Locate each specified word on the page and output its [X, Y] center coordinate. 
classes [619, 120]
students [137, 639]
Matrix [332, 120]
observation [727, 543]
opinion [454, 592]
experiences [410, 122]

▶ _EXERCISE OBJECTIVE_: Recast the rows above as a JSON list of strings with one string per line, leaving out blank lines.

▶ _CORRECT RESULT_:
[
  "Locate each specified word on the page and output its [X, Y] center coordinate. ",
  "classes [619, 120]",
  "students [137, 639]",
  "Matrix [332, 120]",
  "observation [727, 543]",
  "opinion [454, 592]",
  "experiences [410, 122]"
]